Find the derivative of an elephant flying at a terminal velocity toward the sun revolving at 2,000,000 miles per minute around an axis that tilts at 40 degrees if x=the numeral that is less than a phoenix.
Now, as a prophet of the typewriter, I am not particularly fond of math. In fact, a calculus quiz awaits me tomorrow morning. What I’m going to do is suck it up and try my best. But what I’d like to do, well…
I think I’ve realized the only true way to rid ourselves of this intellectual blight called “math,” that strange other-world language that makes rules for no discernible reasons, on an infinite quest to find elusive variables. We gather together, man and woman, adult and child, and we take with us a math exam. Perhaps a geometry assessment we failed in ninth grade. A quiz on addition we took when we were seven, streaked with evil red marks.
And maybe we can all join hands like we’re part of a sentimental Kumbaya circle, and we can build a huge fire in the center of us and each drop in the horrid math that did us in, whether it be elementary or astr0physical. At some point, we all find ourselves bent over a desk, pencil in hand, problem on the page, frozen. Unable to stroke out even the first step of what promises to be a complex, multi-faceted ordeal. In that moment, we will simultaneously let go of a piece of ourselves in such symbolism that the world will shake off its fetters, the constraints scholars call “math.”
We will rejoice. We will hold parades in the streets as if each one of us has just saved a baby from a terrorist. Each of us is a hero, complacent in striking down evil.

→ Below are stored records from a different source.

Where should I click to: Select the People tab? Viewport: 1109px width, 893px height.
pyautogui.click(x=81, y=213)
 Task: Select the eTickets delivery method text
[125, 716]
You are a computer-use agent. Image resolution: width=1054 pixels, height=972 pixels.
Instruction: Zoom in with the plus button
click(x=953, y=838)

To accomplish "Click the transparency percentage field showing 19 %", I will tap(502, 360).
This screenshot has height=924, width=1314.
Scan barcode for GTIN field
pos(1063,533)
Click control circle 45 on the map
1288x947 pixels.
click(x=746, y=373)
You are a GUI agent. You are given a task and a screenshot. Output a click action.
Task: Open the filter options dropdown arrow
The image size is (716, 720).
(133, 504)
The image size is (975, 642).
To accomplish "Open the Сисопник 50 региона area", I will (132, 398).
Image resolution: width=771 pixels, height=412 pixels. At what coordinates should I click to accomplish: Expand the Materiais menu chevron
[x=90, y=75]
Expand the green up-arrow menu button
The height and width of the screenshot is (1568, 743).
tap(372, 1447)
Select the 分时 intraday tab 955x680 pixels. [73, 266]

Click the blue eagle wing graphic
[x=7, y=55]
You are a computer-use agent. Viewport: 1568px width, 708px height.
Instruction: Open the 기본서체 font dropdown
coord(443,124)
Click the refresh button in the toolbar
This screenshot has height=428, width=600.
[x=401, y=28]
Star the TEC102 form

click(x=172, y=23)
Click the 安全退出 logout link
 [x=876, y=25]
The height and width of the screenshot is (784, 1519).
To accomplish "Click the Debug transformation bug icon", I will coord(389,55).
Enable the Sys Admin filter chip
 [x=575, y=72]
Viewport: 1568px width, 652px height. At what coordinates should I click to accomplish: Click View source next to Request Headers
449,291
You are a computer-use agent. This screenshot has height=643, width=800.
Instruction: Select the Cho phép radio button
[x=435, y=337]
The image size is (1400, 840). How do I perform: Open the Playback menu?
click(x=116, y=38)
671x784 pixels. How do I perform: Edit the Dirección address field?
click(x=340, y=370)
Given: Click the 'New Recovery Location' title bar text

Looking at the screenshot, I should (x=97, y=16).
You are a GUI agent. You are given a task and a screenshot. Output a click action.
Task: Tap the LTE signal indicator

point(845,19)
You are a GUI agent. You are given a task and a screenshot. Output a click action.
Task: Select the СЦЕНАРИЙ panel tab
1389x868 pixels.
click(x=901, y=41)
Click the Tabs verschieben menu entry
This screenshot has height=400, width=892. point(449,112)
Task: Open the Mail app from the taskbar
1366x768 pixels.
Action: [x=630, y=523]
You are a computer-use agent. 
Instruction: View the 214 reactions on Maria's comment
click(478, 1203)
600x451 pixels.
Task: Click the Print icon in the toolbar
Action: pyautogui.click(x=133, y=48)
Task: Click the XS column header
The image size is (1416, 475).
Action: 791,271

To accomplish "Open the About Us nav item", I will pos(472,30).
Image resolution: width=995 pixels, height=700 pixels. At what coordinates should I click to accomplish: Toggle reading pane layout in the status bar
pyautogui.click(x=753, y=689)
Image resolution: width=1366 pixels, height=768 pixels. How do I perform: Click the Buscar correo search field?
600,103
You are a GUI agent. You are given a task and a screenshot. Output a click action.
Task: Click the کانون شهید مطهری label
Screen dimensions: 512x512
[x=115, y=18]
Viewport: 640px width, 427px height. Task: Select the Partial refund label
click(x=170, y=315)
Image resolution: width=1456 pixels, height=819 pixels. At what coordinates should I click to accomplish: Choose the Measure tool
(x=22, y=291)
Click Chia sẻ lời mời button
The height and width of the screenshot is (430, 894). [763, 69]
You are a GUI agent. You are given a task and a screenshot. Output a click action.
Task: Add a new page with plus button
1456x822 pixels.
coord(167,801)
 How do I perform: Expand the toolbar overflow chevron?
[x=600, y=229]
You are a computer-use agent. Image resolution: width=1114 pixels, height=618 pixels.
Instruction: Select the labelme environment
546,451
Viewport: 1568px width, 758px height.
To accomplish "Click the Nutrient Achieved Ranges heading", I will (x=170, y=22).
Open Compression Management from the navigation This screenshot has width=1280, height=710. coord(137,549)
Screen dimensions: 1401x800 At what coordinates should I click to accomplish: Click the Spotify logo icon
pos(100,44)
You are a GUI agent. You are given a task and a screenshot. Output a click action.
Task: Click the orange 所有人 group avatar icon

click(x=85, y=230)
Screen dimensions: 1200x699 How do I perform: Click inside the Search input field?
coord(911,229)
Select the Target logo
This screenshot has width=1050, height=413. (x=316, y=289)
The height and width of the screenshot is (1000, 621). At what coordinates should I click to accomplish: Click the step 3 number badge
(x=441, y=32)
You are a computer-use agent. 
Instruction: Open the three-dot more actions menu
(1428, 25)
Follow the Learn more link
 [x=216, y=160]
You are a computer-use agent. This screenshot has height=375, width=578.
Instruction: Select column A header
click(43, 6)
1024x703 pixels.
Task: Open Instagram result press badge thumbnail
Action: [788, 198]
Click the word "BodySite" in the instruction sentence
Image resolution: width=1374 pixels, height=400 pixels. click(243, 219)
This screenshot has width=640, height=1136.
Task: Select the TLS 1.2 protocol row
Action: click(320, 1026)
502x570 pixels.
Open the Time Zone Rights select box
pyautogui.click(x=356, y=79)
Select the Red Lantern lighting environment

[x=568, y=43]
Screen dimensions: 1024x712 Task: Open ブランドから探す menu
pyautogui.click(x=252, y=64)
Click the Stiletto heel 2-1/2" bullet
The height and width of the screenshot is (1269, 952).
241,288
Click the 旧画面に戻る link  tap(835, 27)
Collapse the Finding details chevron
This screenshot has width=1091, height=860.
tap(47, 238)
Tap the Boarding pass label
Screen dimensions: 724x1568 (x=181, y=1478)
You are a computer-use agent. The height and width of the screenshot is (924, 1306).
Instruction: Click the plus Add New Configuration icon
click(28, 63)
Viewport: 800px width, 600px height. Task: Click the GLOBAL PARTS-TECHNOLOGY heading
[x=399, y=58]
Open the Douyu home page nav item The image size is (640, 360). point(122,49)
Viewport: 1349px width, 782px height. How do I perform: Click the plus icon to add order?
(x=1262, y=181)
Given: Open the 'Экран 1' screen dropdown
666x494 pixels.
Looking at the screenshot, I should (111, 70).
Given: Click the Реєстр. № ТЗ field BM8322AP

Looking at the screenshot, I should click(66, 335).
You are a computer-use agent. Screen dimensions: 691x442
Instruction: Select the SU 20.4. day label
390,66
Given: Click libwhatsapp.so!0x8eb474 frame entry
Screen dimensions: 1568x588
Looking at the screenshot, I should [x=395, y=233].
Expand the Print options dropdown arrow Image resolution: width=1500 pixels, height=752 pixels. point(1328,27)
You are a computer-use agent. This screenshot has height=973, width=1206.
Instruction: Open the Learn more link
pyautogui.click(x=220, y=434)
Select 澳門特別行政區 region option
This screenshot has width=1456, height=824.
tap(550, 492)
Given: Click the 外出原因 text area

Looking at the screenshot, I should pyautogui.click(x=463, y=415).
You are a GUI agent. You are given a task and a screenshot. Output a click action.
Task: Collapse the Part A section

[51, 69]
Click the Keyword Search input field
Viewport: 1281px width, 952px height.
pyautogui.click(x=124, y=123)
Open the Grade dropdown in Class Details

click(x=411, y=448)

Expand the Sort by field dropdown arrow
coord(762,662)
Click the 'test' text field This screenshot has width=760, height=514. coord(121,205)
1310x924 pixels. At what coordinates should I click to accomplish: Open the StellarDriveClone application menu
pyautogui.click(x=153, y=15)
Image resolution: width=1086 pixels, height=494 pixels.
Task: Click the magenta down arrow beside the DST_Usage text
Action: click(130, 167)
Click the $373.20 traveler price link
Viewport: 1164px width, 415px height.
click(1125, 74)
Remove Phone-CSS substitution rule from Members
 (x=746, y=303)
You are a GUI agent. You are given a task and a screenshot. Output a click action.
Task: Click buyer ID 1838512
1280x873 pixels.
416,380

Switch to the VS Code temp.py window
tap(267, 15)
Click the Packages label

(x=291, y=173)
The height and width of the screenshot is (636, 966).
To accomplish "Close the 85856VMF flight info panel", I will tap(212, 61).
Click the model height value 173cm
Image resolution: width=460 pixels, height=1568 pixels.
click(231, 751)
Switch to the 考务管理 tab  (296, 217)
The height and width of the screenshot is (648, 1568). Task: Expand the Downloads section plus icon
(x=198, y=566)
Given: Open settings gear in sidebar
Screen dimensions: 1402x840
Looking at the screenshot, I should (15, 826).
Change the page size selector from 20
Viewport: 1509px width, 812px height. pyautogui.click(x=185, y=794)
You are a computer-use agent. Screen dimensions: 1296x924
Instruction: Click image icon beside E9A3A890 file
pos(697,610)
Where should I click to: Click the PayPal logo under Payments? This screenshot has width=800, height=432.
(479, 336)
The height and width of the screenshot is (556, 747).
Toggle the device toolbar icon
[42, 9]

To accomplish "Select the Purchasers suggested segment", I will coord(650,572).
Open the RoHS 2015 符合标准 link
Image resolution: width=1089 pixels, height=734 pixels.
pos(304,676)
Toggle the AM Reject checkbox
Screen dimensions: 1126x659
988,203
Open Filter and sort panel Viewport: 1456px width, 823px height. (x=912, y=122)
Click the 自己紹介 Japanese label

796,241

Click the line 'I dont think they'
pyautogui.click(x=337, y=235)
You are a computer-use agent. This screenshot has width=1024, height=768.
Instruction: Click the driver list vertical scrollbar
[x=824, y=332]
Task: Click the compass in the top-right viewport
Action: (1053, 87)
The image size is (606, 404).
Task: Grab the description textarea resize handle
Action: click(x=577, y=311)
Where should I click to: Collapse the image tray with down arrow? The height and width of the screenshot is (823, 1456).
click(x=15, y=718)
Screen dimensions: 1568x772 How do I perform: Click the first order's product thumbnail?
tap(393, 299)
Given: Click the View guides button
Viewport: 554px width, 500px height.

Throughout history, man has shown a capacity to burn what does not please him, whatever he cannot understand or he refuses to understand. Because I understand math and I don’t appreciate it, and if I don’t, then it should all burn, right? Then we can go on celebrating. Or maybe not.
Maybe I just don’t appreciate math because I’m terrible at it. Perhaps there are some lucky, math-minded people who subscribe to its infallible tendencies. That follow its unyielding tenets because routine is just that, a familiar way to live. I understand why someone might love math, though I do not. Of course, math has all the answers. They never change. Every time you do the problem, the answer is invariably the same, and there’s comfort in what is constant, what feels right and solid and always ready to be accessed. In terms of reliability math far surpasses human behavior or literary meaning.
It’s true: I sometimes get a sneaking suspicion math could be enjoyable given the right mind for solving mysteries. Math is a maze, a problem to work through, a Rubix cube waiting to be made coordinating. I still don’t like it, and if I were to have it my way, I would light the math quizzes on fire. All of them.
But it’s not, and that’s not how life works. People disagree. We are passionate for different things. Some of us love books; some of us love calculators. And no matter what factions we divide ourselves into, we must never strive to burn away what the others take pleasure in.
Therefore, I salute you, math nerds. You have learned to love something repulsive to me, but I shall not judge you for your love. You love what you need to. It’s okay. I may not be attracted to math as you are; I may cringe at the idea of it. But what you do at night at your desk with a calculator, paper, and pencil, well, that’s your business.
Because beyond just numbers, math is something someone, I am sure, loves. And when someone loves something, you try not to burn it.